10 days ago Mum had 2 falls in one day. I came in at lunchtime and she was sitting on the bedroom floor, though apparently uninjured. I couldn’t get her back on her feet so rang my sister to help but we still couldn’t get her up between us. At one point she went quite pale and breathless so I rang an ambulance. We laid Mum on the floor with pillows under her and a blanket over her….and there she spent the afternoon. The ambulance took 5 hours to arrive! I rang several times and it was always the same response. There were higher priority emergencies apparently.
We managed to get her up before the ambulance arrived. My niece came round and between the 3 of us, we got Mum up again but she was so unsteady on her feet, I was really concerned. When the paramedics arrived, they gave her the once over but she was okay so they apologised for the delay and left.
She was very strange during the evening – forgot how to go to the bathroom and even when I helped her there, she couldn’t remember how to go to the toilet. I got her to bed okay and went myself at the same time.

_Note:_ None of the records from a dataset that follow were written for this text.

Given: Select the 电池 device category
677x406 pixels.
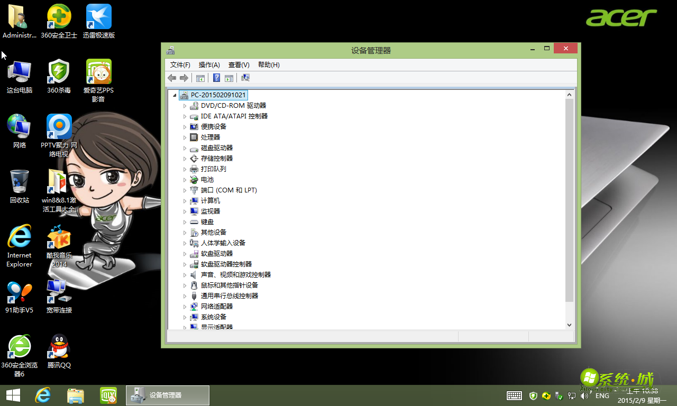Looking at the screenshot, I should tap(207, 179).
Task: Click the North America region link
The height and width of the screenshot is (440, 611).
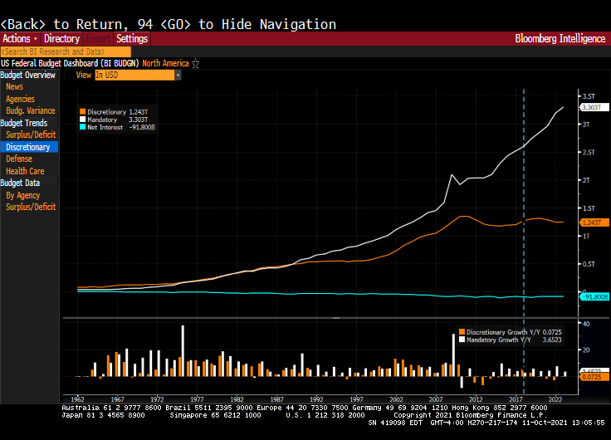Action: (165, 63)
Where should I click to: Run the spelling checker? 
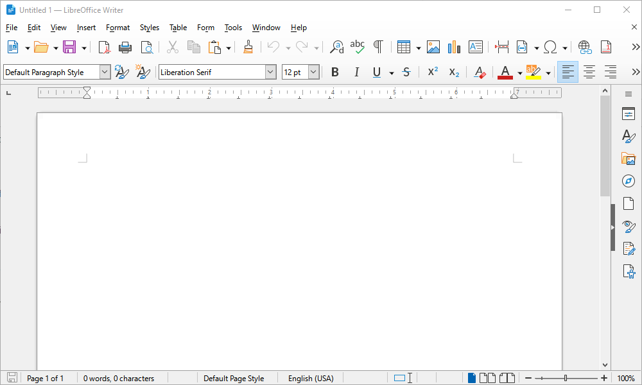pyautogui.click(x=357, y=47)
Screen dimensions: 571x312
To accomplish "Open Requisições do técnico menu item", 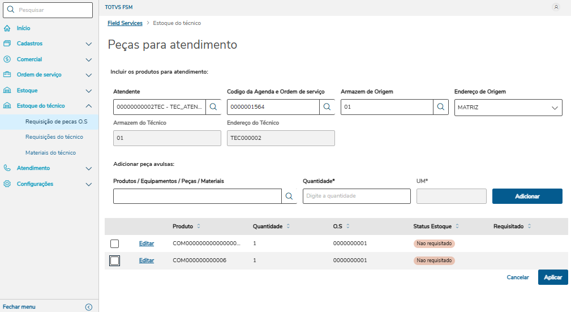I will (x=54, y=137).
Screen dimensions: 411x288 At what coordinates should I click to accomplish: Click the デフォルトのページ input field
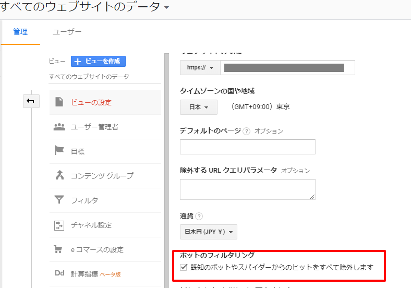247,147
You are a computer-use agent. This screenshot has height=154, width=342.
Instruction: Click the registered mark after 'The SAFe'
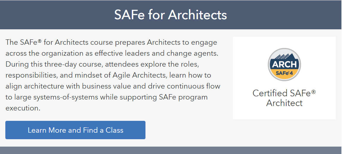click(39, 41)
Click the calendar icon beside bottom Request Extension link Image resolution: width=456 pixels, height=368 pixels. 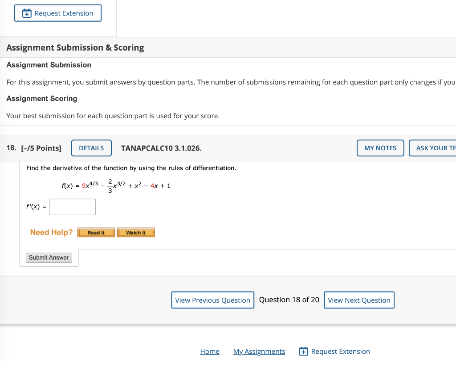[303, 351]
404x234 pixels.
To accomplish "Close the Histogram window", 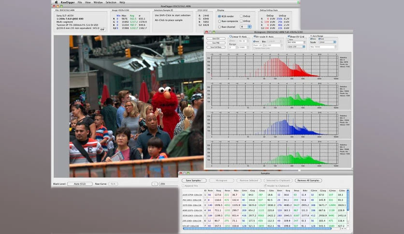I will (206, 32).
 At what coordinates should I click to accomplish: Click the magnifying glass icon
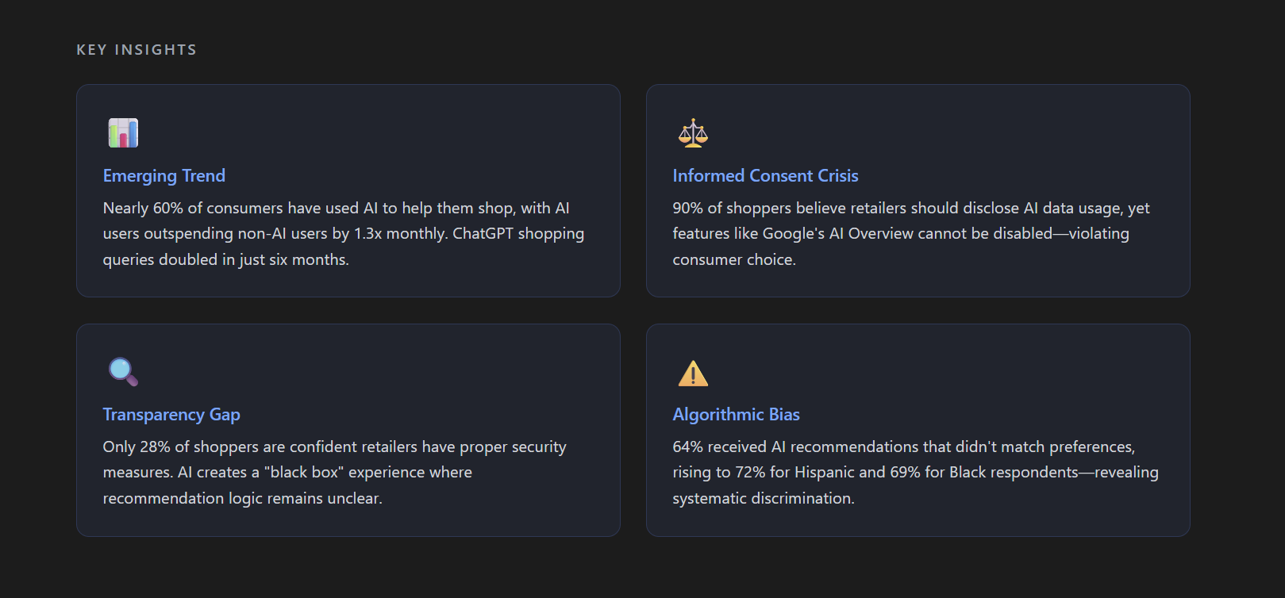pos(123,372)
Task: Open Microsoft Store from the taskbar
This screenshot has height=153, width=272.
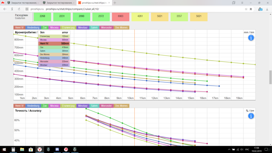Action: click(31, 149)
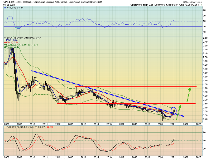Click the red MA(15) legend marker
The height and width of the screenshot is (159, 211).
point(5,42)
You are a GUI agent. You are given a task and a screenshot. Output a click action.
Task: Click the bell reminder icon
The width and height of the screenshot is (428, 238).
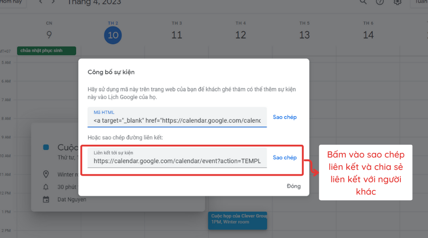click(x=46, y=187)
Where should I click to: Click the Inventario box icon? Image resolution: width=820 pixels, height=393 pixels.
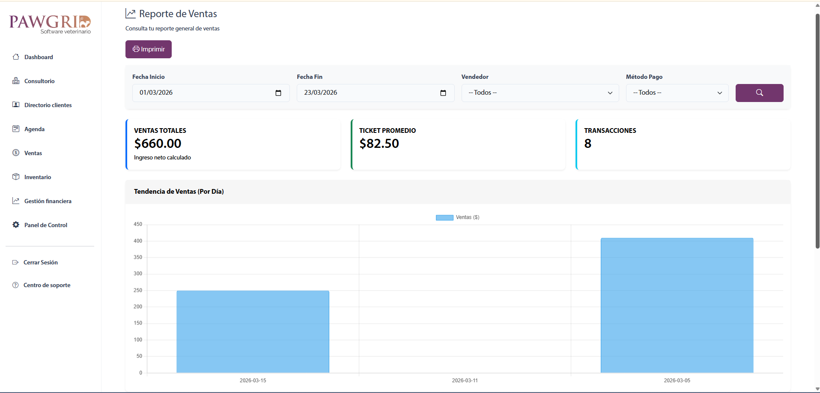[x=16, y=177]
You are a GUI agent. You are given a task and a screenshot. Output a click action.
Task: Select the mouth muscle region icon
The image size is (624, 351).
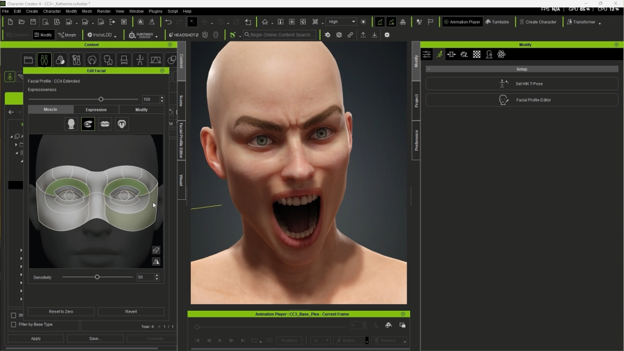pos(105,124)
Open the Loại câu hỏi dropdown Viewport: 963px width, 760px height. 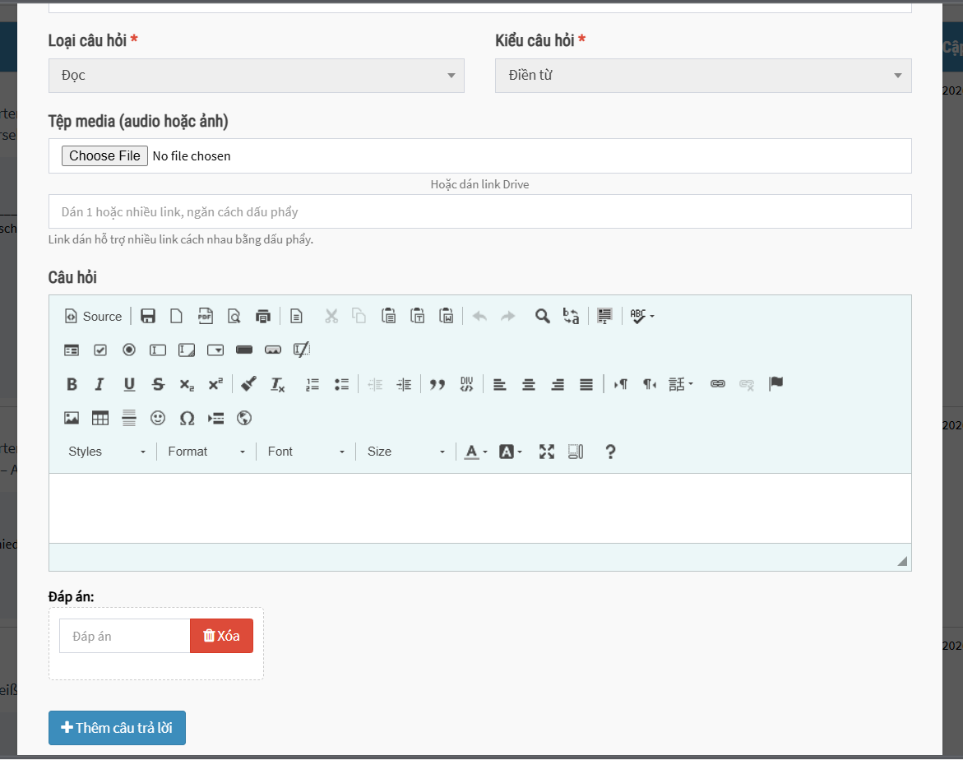[256, 76]
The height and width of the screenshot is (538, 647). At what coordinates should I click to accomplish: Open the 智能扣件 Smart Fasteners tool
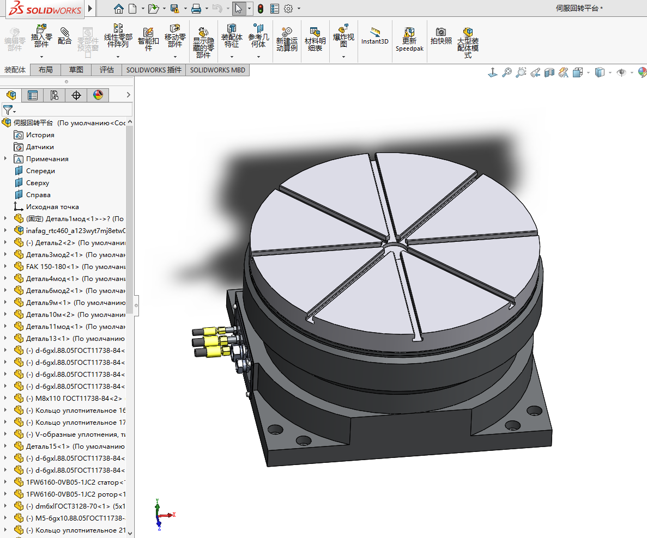click(148, 38)
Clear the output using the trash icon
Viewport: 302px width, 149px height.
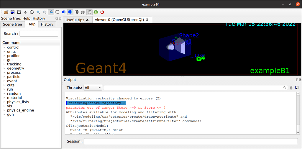pyautogui.click(x=291, y=88)
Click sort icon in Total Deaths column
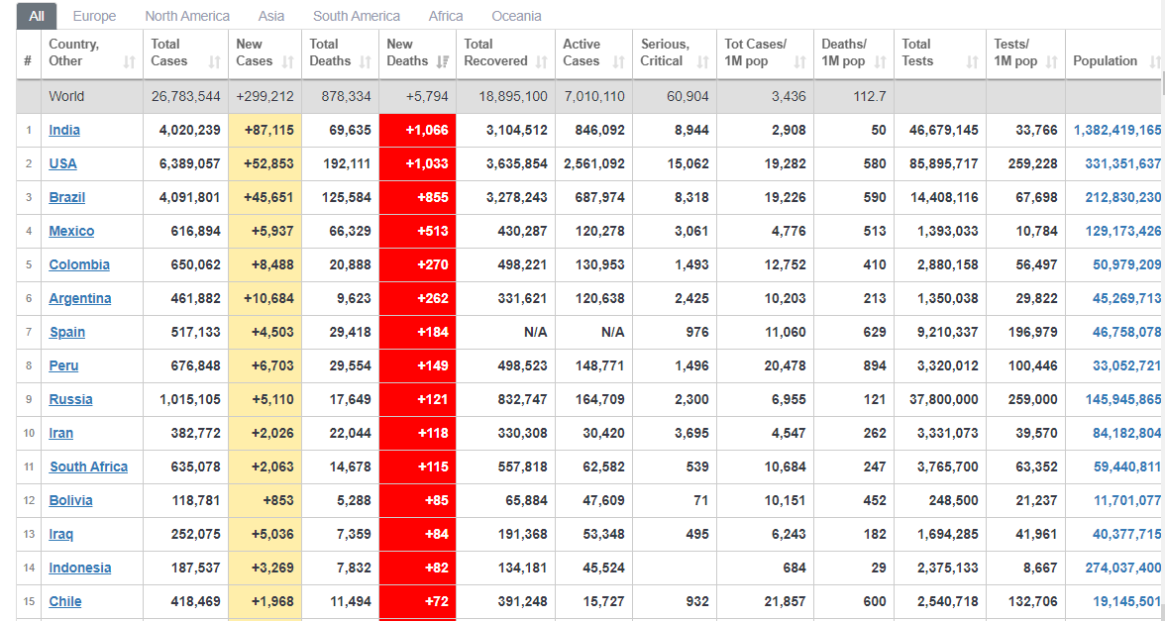The height and width of the screenshot is (621, 1165). coord(366,62)
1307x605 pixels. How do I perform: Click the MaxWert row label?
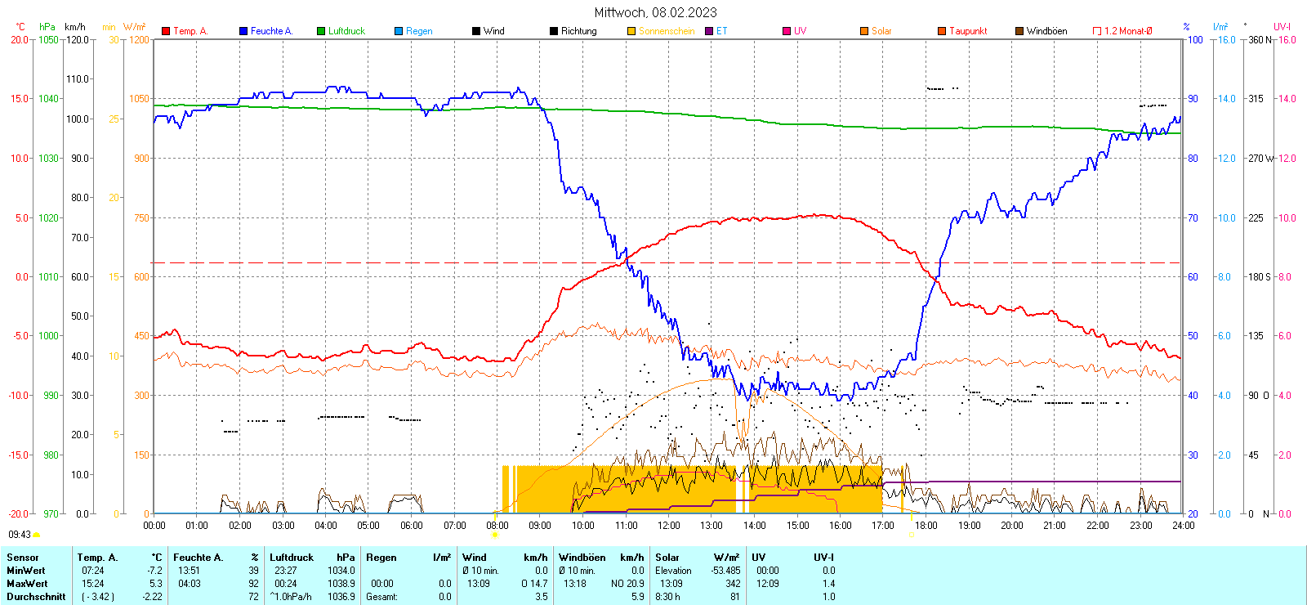pos(27,584)
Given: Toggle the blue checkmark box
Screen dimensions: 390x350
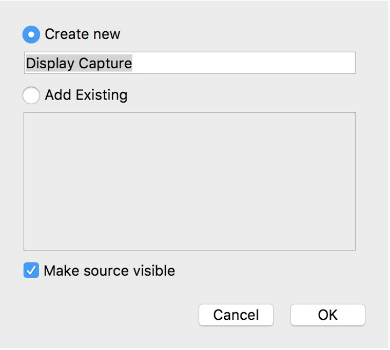Looking at the screenshot, I should click(31, 270).
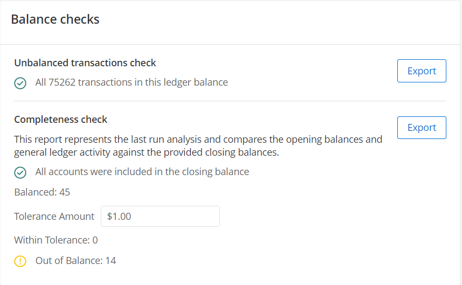Click the Export button for unbalanced transactions check
Screen dimensions: 462x285
click(422, 71)
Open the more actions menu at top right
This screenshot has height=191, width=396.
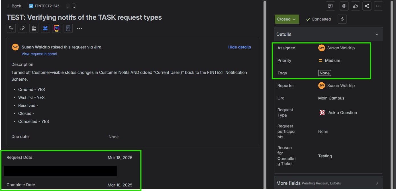[x=378, y=6]
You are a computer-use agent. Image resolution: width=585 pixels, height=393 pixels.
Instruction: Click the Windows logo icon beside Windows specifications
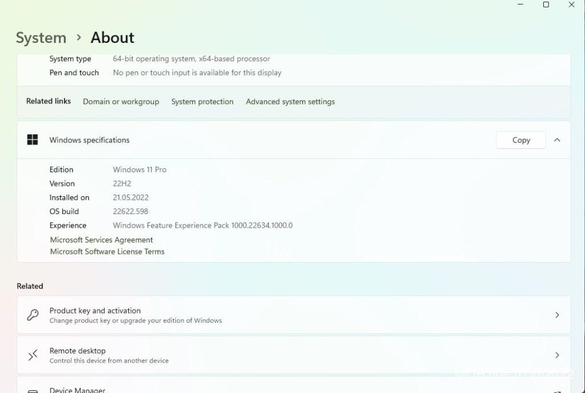point(33,140)
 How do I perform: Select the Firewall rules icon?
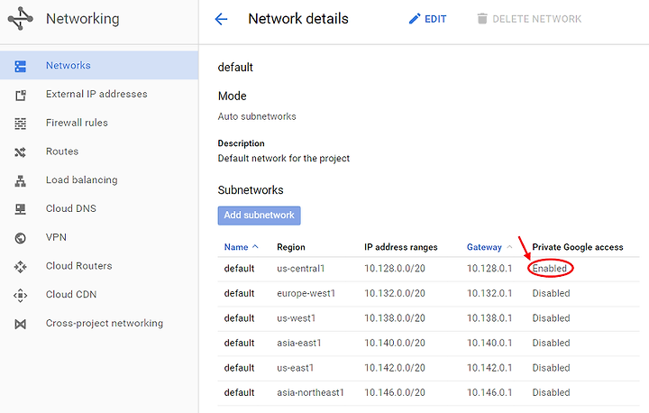point(20,124)
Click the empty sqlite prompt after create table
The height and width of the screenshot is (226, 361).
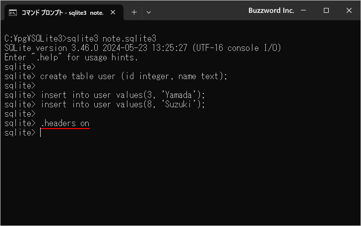(20, 86)
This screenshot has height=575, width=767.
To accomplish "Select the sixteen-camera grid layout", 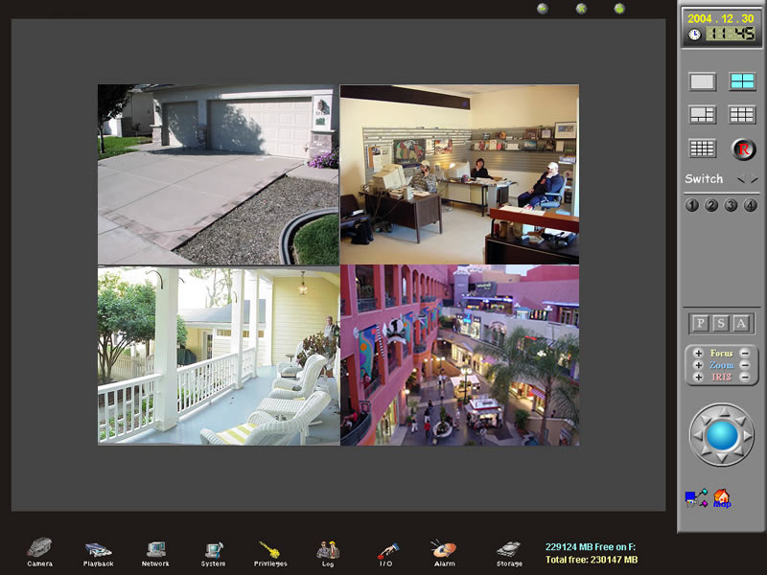I will click(703, 149).
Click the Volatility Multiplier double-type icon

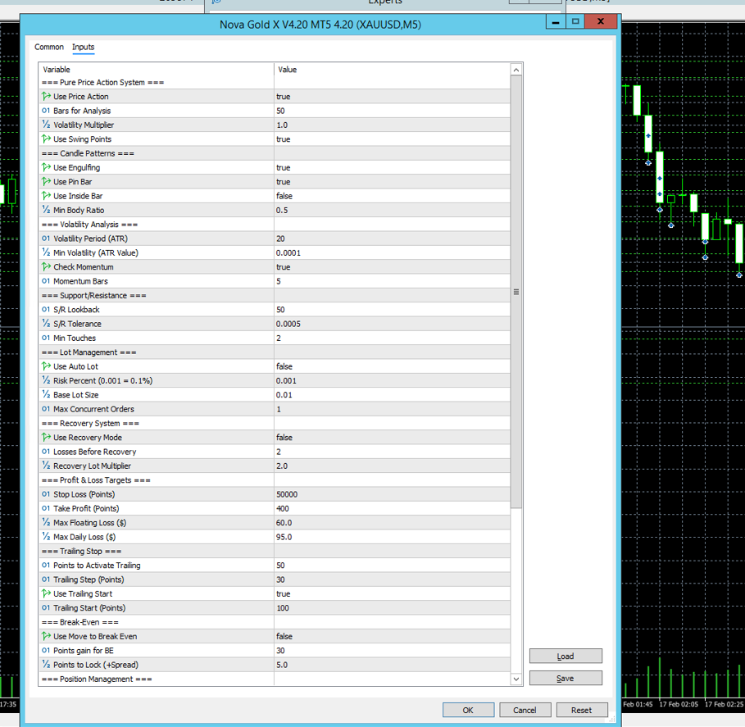click(x=46, y=125)
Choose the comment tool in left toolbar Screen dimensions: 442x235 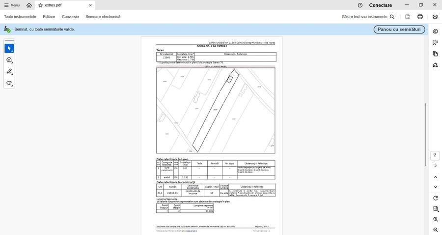tap(9, 60)
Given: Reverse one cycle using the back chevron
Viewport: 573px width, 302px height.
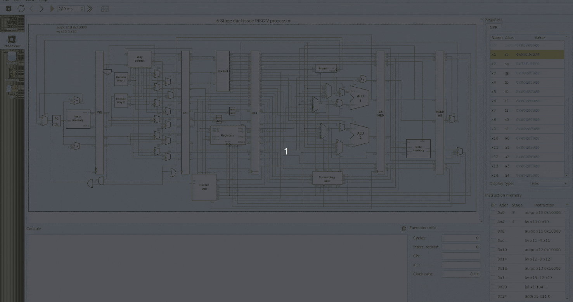Looking at the screenshot, I should click(31, 8).
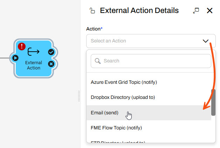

I was awakened at midnight as I heard her door closely followed by the bathroom door shutting. I flew out of bed but was too late. I heard a crash and a moan, and went into the bathroom (I removed the lock some months ago). She’d fallen off the toilet and once again there was no chance of getting her back on her feet. Maybe if she was a little frail lady it would be possible but Mum is ‘to put it politely’ rather a plump lady!
I rang my sister who came straight round and also rang an ambulance. This time they were here within half an hour.
To cut a long story (and a long night!) short, my brother and I spent virtually all night in A&E with Mum and they finally told us that she had a water infection – that was why she was so unsteady on her feet and much more confused that usual.
Mark and I brought Mum home in the morning and I tried to get her to go to bed but she really didn’t want to. I was almost comatose with lack of sleep and I just couldn’t stop crying. I didn’t dare go to bed as I thought she might fall again if she got up. I eventually threw myself on the mercy of Social Services. I started crying as soon as they answered the phone so I guess they realised I had reached breaking point.
They suggested a few weeks respite in order to get her well again and give me a break. I’d like to say that I hesitated but in actual fact I jumped at the chance. It shows that Social Services can move quickly when they have to……..we had her visited by the Rest Home Manager, assessed and in there by teatime that day!
My sister couldn’t face taking Mum to the Rest Home so Mark and I took her in the car. We told her that she was going to a convalescent type Home to assess her and build up her strength. All the staff seemed very kind but we were really nervous about leaving her, particularly as the only room available was on the first floor and as the Home didn’t specialise in dementia, we did have anxieties about what would happen if she got up in the night. Her room was accessed by a lift with the help of staff but she wasn’t too far away from stairs both down and up.
She was admitted on the Thursday evening and when we visited her on the Friday evening, Jean and I both came out crying. I think it was just the shock of seeing our Mum actually in a Rest Home with all the other residents; she just didn’t seem to belong there – although we knew deep down that she did! Also, she seemed really unkempt and when I went up to her room, her case hadn’t even been unpacked. I had offered to do it but had been reassured that the staff would see to it.
By the Monday, we were really upset. I didn’t feel that Mum had even had a wash or had her teeth brushed. I complained to the Manager and by our next visit things had improved greatly. She had been bathed and had her hair done and certainly looked more like her old self. Also, her antibiotics worked fairly quickly and she was walking better and slightly less confused.
However, with the help of Social Services, the Day Centre, the GP and my family, we made the momentous decision not to take Mum home again. It was incredibly hard…..every time we visited we just wanted to bundle her in the car and bring her back. The bottom line is that I just can’t carry on as I have been doing…..it’s just too hard! I am bone weary both physically and mentally and just don’t feel I can cope any more.